Vous êtes fasciné par l’autarcie des communautés bénédictines qui vivent de leur production. Avez-vous importé à Maredret ce que vous avez découvert à Solan?
Oui, j’en ai fait un rapport à la communauté des sœurs de Maredret et donné une conférence en leur expliquant tout ce que j’avais vu. La simplicité volontaire réside dans cette capacité d’un être humain de se dire qu’il va vers la sobriété et qu’il peut se passer d’un certain nombre de choses. C’est cette simplicité que les sœurs vivent grâce à la Règle de saint Benoît.

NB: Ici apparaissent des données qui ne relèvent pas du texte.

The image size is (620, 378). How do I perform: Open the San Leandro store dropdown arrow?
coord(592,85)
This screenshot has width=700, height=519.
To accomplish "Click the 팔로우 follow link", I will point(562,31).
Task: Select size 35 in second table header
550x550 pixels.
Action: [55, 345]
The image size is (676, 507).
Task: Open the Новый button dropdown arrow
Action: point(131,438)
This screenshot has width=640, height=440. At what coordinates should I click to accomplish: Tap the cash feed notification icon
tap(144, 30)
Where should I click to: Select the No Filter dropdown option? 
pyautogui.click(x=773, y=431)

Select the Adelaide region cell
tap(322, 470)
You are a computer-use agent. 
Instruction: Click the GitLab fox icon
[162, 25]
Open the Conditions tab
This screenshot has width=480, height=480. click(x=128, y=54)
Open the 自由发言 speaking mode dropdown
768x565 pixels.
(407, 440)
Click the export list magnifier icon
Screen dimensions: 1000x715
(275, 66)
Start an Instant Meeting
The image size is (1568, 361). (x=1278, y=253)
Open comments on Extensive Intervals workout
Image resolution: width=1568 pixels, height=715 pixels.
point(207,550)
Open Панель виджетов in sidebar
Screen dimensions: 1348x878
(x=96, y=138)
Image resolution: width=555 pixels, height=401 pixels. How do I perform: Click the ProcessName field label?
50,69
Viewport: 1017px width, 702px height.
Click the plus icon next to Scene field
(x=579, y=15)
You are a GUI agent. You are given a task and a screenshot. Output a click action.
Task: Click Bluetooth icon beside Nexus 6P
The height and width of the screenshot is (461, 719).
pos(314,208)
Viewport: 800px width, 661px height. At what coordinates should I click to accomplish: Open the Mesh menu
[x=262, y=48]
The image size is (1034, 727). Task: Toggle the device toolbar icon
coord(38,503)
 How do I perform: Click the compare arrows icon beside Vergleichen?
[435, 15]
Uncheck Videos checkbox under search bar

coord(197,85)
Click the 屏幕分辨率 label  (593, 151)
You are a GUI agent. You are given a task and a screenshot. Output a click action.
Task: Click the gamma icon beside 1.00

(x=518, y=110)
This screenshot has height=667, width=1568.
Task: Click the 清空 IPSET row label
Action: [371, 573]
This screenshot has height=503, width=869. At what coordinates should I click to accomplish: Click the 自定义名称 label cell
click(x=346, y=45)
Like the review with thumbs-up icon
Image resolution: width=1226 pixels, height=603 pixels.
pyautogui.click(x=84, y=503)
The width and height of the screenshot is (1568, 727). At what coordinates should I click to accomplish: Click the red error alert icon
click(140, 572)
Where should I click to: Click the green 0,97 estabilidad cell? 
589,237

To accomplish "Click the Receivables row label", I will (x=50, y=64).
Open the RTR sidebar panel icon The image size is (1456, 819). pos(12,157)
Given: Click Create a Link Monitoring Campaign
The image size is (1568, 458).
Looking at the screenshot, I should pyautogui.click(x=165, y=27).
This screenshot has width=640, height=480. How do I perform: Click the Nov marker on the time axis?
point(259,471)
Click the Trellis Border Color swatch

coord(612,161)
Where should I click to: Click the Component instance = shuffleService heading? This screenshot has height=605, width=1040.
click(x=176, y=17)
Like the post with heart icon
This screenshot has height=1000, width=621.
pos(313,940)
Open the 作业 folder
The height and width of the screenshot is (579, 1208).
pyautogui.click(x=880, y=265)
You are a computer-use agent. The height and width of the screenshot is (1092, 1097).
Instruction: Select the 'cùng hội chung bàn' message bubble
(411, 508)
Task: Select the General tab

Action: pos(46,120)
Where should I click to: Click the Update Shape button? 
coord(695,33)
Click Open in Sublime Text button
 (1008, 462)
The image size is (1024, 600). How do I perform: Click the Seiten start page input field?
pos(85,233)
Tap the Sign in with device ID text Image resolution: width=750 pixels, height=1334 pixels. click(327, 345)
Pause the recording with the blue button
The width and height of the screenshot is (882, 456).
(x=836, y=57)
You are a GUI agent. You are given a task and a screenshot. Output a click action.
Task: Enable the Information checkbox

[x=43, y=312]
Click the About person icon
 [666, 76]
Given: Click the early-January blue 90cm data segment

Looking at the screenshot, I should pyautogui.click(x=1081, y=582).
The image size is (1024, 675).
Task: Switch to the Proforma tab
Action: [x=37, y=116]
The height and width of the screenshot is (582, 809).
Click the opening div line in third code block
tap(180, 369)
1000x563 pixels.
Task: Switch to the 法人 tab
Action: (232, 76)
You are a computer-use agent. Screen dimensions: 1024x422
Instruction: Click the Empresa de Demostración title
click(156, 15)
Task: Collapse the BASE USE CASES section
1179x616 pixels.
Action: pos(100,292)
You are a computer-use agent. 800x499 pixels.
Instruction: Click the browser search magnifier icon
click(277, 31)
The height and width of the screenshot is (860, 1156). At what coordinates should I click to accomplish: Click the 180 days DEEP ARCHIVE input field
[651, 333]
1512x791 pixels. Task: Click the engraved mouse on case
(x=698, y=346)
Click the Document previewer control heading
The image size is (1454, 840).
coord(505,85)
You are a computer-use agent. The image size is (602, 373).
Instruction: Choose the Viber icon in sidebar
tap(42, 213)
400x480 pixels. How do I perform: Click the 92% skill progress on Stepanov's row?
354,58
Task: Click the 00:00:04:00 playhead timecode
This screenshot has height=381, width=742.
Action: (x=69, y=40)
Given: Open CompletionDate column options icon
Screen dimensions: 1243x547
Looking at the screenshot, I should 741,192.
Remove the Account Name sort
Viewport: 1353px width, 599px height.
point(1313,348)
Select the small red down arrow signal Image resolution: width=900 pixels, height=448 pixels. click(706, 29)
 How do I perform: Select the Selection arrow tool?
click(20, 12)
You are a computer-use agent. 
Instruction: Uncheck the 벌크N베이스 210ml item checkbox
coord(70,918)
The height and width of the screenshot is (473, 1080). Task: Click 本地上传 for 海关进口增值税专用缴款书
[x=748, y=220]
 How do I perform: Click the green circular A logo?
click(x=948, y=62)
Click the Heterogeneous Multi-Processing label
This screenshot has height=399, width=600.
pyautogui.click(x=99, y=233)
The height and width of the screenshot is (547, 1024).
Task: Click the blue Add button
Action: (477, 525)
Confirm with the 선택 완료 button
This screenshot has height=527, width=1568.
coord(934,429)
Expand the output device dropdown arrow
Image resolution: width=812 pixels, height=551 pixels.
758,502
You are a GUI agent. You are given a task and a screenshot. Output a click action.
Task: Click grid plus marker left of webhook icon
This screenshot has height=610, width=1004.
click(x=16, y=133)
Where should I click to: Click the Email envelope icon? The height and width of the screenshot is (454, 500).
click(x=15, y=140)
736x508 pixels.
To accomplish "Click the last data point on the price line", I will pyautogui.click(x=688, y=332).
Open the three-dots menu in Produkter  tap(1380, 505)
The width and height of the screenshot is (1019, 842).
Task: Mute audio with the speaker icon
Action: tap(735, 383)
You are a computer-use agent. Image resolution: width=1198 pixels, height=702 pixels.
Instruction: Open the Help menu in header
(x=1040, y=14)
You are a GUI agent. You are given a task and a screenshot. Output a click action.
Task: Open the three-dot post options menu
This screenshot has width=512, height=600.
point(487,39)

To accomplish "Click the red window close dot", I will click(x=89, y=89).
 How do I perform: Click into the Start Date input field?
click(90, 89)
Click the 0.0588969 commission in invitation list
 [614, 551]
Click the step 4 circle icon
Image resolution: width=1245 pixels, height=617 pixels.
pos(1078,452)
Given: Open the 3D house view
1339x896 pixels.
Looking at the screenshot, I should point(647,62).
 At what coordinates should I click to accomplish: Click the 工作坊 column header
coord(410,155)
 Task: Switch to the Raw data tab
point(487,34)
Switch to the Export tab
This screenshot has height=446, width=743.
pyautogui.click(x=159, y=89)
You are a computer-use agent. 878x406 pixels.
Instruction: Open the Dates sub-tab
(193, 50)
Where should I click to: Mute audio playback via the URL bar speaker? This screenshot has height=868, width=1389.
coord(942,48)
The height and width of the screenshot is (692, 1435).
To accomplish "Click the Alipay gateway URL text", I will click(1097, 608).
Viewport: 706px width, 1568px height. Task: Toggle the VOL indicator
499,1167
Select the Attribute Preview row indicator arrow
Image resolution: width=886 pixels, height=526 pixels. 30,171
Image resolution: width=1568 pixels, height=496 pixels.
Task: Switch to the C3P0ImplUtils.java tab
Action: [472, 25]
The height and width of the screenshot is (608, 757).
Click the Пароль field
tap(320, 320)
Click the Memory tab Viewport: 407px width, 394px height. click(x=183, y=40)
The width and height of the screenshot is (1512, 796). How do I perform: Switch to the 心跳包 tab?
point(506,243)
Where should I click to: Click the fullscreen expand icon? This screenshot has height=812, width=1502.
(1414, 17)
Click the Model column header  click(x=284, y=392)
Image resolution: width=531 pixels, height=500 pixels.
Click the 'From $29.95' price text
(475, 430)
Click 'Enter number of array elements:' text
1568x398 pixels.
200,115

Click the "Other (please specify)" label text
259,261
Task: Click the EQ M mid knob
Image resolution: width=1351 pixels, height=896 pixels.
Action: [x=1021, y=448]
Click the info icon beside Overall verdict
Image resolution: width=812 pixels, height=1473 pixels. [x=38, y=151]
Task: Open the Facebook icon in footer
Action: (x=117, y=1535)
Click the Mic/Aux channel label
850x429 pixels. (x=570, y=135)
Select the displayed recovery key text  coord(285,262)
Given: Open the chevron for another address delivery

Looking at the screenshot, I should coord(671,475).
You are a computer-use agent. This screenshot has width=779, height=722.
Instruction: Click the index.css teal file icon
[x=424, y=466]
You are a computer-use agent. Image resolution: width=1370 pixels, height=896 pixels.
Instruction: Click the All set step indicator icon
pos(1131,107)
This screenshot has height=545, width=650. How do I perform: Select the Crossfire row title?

Elle permet cette belle rencontre entre deux communautés qui ne se sont jamais vues.
Vous dites que l’Eglise orthodoxe s’est rendu compte, il y a vingt ans, de la destruction que l’Homme faisait à la nature. Vous parlez de trois couches de destruction.
C’est d’abord une réflexion. En 42 ans de combat, la situation écologique devient intenable: cela se dégrade et les beaux discours sont de la poudre aux yeux. La réalité est que cette destruction n’arrête pas de s’accélérer. C’est absolument dramatique et c’est la foi qui me soutient et me donne cette espérance, ce courage d’agir. Cette foi que j’ai reçue de mes parents, de mes ancêtres à qui je rends hommage. Alors, ces trois couches en question, quelles sont-elles? Quand l’humanité a été créée, la nature n’était pas aussi romantique que celle qu’on voit aujourd’hui: il fallait lutter contre les éléments. Et l’homme a souffert de cela. Bien entendu, l’homme a profité de toute l’harmonie de la Création et des équilibres de la nature. C’est la première couche. La deuxième couche, c’est l’Homme qui l’a ajoutée et en est responsable: ce sont les violences, les guerres, tout ce qu’on peut imaginer qui sépare et qui blesse. Puis, l’être humain a créé la troisième couche: la destruction de l’environnement. Ces trois couches se juxtaposent aujourd’hui pour provoquer des catastrophes absolument innommables.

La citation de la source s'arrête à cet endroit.